La “città invisibile” che
Valery Koshlyakov (Salsk, 1962; vive a Mosca e Parigi) ha edificato per gli spazi della Fondazione Volume! pare restituire con straordinario vigore il carattere malinconico di questo luogo. Spazio fortemente connotato, destinato a rivisitazioni site specific, Volume! si trasforma ora in un nucleo architettonico iperbolico, fantasmagorico, imponente. Una selva di torri, pinnacoli, assemblaggi volumetrici, piani svettanti e strutture portanti invade l’intero ambiente, mettendo insieme il senso della precarietà e la magnificenza di un’incontenibile morfogenesi plastica.
Il celebre scultore russo, articolando soglie e passaggi che collegano classicità, modernità, avanguardia e attualità, si cimenta in un’operazione nostalgica di recupero dell’identità storica, rimodulandola nel segno di un’anti-monumentalità frammentata ed effimera: l’evocazione dei grandi maestri del passato, i chiari riferimenti al Costruttivismo e alle avanguardie del primo Novecento (dal Futurismo al Dadaismo, da
Tatlin a
Schwitters) trovano nuovo senso in questa combinazione giocosa di materiali poveri o deperibili – scotch, cartone, polistirolo, bitume, ferro, legno -, nelle architetture prorompenti benché provvisorie, nelle forme rigorose ma irrazionali.

▶ **Estratto dei dati**:
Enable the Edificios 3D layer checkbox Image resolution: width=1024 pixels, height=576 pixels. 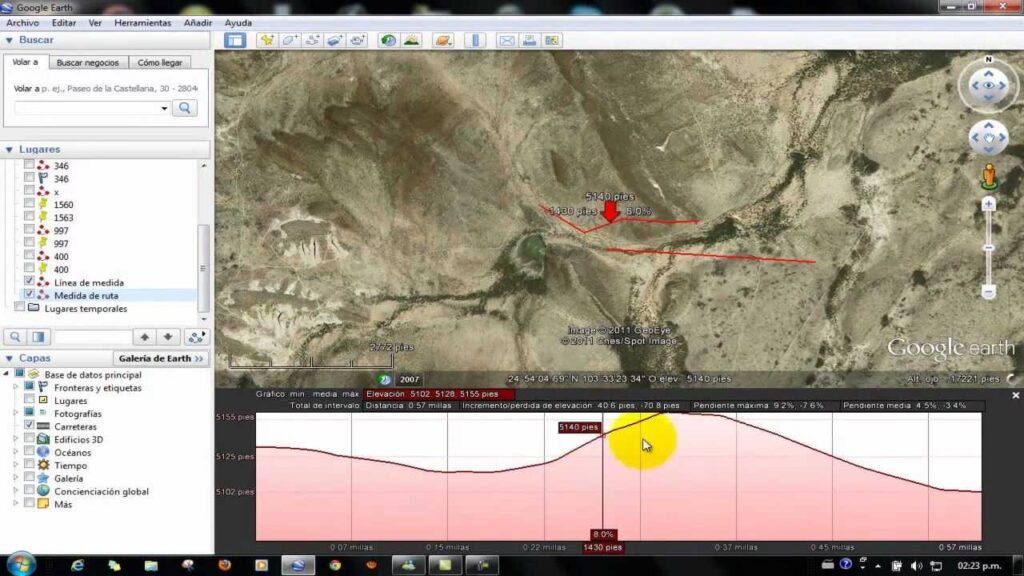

▶ **Obiettivo**:
Per favore, riscrivi la parte del testo su Koshlyakov che comincia con le parole "Il celebre scultore" e termina con "rigorose ma irrazionali.", mettendo "compensato" al posto di "cartone". Per rispondere basta il testo su Koshlyakov, senza altre fonti.

▶ **Esercizio svolto**:
Il celebre scultore russo, articolando soglie e passaggi che collegano classicità, modernità, avanguardia e attualità, si cimenta in un’operazione nostalgica di recupero dell’identità storica, rimodulandola nel segno di un’anti-monumentalità frammentata ed effimera: l’evocazione dei grandi maestri del passato, i chiari riferimenti al Costruttivismo e alle avanguardie del primo Novecento (dal Futurismo al Dadaismo, da
Tatlin a
Schwitters) trovano nuovo senso in questa combinazione giocosa di materiali poveri o deperibili – scotch, compensato, polistirolo, bitume, ferro, legno -, nelle architetture prorompenti benché provvisorie, nelle forme rigorose ma irrazionali.